* [WORK INSTRUCTIONS] Both the line below containing "Given: Edit the" and the line containing "Image resolution: width=656", along with every line between them, should be repeated exactly; no other line belongs in the answer.

* [SUPPLIED MATERIAL]
----------------

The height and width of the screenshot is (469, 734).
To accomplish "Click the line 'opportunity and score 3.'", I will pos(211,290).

----------------

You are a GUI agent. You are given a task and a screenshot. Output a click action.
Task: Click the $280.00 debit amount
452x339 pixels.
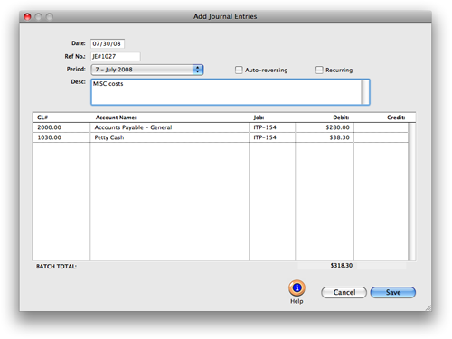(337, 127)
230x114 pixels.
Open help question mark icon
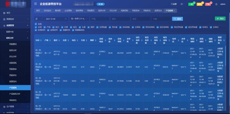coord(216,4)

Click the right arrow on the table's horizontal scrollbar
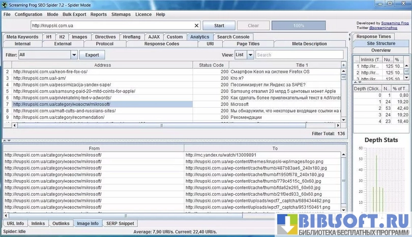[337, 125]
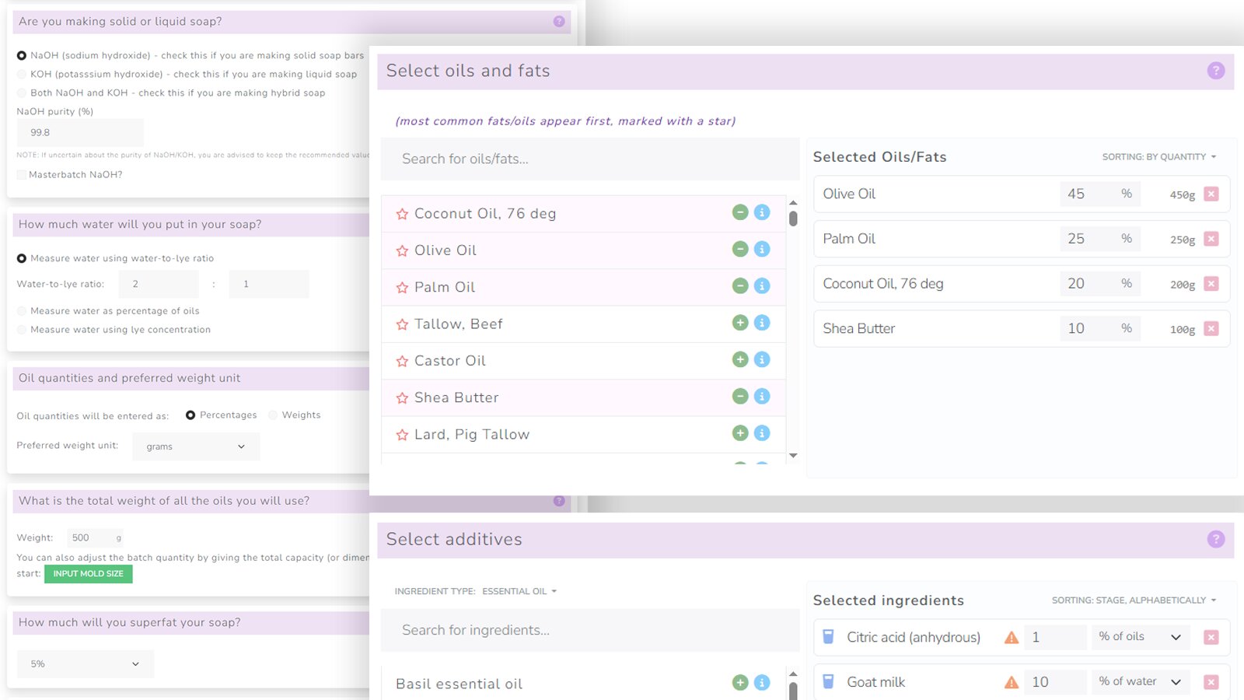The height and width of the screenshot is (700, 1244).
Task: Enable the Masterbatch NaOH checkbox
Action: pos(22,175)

----------------

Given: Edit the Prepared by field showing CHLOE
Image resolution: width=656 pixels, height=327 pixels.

----------------

* [WRITTEN SOLUTION]
Given: Edit the Prepared by field showing CHLOE
Image resolution: width=656 pixels, height=327 pixels.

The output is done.